Le sommeil constitue l’une des fonctions les plus mystérieuses de notre existence où tout est mystère. Déjà, dans la veille, pourvu que nous nous maintenions en état de grâce, nous percevons très vite que le monde qui nous entoure n’est pas la vraie réalité. Nos sens infirmes nous y trompent sans cesse. Errant dans les coulisses du théâtre de Dieu, nous ne voyons que l’envers du décor planté par ce sublime machiniste. Dans l’autre existence seulement, il nous sera donné d’en voir l’endroit. Tout au plus, pendant les rares minutes où Jésus daigne éclairer notre âme, par l’oraison, nous découvrons que tous les aspects de la nature sont les symboles d’une réalité supérieure et que ces images, déformées pour nous depuis la Chute, ne peuvent nous fournir qu’une représentation affaiblie de la face surnaturelle de l’Univers.
Néanmoins, dans le sommeil, il arrive que cette notion se précise. Quand notre corps se repose, laissant enfin notre âme un peu tranquille, nos sentiments et nos idées prennent, parfois, une intensité tout à fait étrange et se concrètent en tableaux d’une signification redoutable ou consolante.

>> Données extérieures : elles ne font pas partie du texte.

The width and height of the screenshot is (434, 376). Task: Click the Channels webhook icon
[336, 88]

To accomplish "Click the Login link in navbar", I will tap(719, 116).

Il est vrai que, souvent, cette vie nocturne de l’âme s’active pour des causes purement physiques. Surgissent alors des représentations baroques et fugitives. L’imagination, que ne contrôle plus la volonté, s’enfièvre et engendre des figures incohérentes qui se succèdent et s’effacent comme les bouffées de tabac qu’essuffle un fumeur de cigarettes. Dans ce cas, il est à croire que le cerveau digère mal, pour ainsi dire, les impressions reçues dans la journée. Seule, la partie inférieure de l’âme en est affectée et les rêves qu’elle élabore proviennent d’une anémie passagère ou d’une congestion momentanée des cellules de la matière cérébrale. — Ces phantasmes ne laissent au réveil qu’un souvenir confus qui se dissipe rapidement.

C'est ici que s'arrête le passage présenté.